• AIM OF THE TASK:
Copy word for word the part of the forum thread on smoking garlic that begins at the words "Well ......... did" and stops after "deejaydebi (Mar 30, 2007)".

# smoked garlic?



## shellbellc (Mar 28, 2007)

I make a garlic soup that uses 5 heads of garlic. Normally I roast 3 heads and chop and saute 2, I'm wondering how garlic would be smoked instead. Has anyone ever done this?


----------



## guido (Mar 28, 2007)

I would try it!

Chop the tops and douse in olive oil like you would for roasting them, and smoke them...

Everything is better smoked, right? :)


----------



## teacup13 (Mar 28, 2007)

i havent tried it either but am going to this coming smoke...

here take a look at this smoke garlic recipe on another forum
http://www.thesmokering.com/forum/viewtopic.php?t=2526


----------



## gofish (Mar 29, 2007)

Shell

Here is a thread when Ultramag did some garlic and I followed his lead ........  It was goooood suff.   Ultramag has a good idea in here about letting it firm back up in the fridge so its not too mushy out of the smoker.  It'll go good with your smoked trout this weekend!!!!




http://www.smokingmeatforums.com/for...ead.php?t=2645


----------



## gofish (Mar 30, 2007)

Shell

Well ......... did you smoke any garlic?    That is good stuff and takes less time than a fatty.......... vac pack it and save some for the trout!


----------



## deejaydebi (Mar 30, 2007)

If it turns to mush (like roasted garlic) just grab an end and squeeze it out. Mix it with a bit of olive oil or butter and it makes a great garlic bread with a sprinkle of basil!

Or add it to your liquid sauces and foods for a mellower tasting garlic. It's almost a different spice altogether.


----------

• DATA SUPPLIED:

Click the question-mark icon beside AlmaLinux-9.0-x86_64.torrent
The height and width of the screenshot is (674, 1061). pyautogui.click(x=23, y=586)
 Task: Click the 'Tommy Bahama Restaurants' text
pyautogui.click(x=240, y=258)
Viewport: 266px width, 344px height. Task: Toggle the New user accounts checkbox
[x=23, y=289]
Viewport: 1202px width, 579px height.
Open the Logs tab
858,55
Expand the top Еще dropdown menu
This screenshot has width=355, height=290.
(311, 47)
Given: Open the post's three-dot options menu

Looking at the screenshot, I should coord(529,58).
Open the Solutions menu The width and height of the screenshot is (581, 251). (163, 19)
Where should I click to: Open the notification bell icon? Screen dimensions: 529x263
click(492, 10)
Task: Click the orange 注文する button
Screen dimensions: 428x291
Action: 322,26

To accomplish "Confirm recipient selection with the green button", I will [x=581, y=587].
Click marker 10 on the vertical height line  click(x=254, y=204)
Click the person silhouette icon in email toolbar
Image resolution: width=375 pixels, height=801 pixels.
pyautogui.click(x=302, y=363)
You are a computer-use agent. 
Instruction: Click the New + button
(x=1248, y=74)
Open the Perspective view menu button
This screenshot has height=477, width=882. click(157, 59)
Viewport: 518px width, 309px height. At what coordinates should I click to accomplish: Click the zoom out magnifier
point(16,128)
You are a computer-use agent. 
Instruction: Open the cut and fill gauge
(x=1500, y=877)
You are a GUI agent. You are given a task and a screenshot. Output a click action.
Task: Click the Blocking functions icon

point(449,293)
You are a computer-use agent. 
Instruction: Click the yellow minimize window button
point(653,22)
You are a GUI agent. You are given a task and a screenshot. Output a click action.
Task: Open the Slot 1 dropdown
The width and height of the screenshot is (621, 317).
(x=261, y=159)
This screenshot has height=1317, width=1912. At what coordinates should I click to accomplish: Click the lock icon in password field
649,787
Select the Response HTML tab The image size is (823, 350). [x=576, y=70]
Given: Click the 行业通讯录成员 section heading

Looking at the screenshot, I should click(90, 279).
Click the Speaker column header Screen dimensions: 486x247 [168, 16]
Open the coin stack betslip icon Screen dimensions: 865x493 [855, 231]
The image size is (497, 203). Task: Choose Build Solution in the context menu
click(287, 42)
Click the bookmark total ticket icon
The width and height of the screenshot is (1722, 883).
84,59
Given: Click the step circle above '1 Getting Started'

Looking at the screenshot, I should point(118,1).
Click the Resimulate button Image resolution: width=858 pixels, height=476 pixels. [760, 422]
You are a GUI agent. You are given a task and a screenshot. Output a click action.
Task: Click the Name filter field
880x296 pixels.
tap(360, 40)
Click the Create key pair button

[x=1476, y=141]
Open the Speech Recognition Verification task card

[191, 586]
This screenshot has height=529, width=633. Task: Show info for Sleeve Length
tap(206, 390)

• ANSWER TO THE EXERCISE:
Well ......... did you smoke any garlic?    That is good stuff and takes less time than a fatty.......... vac pack it and save some for the trout!


----------



## deejaydebi (Mar 30, 2007)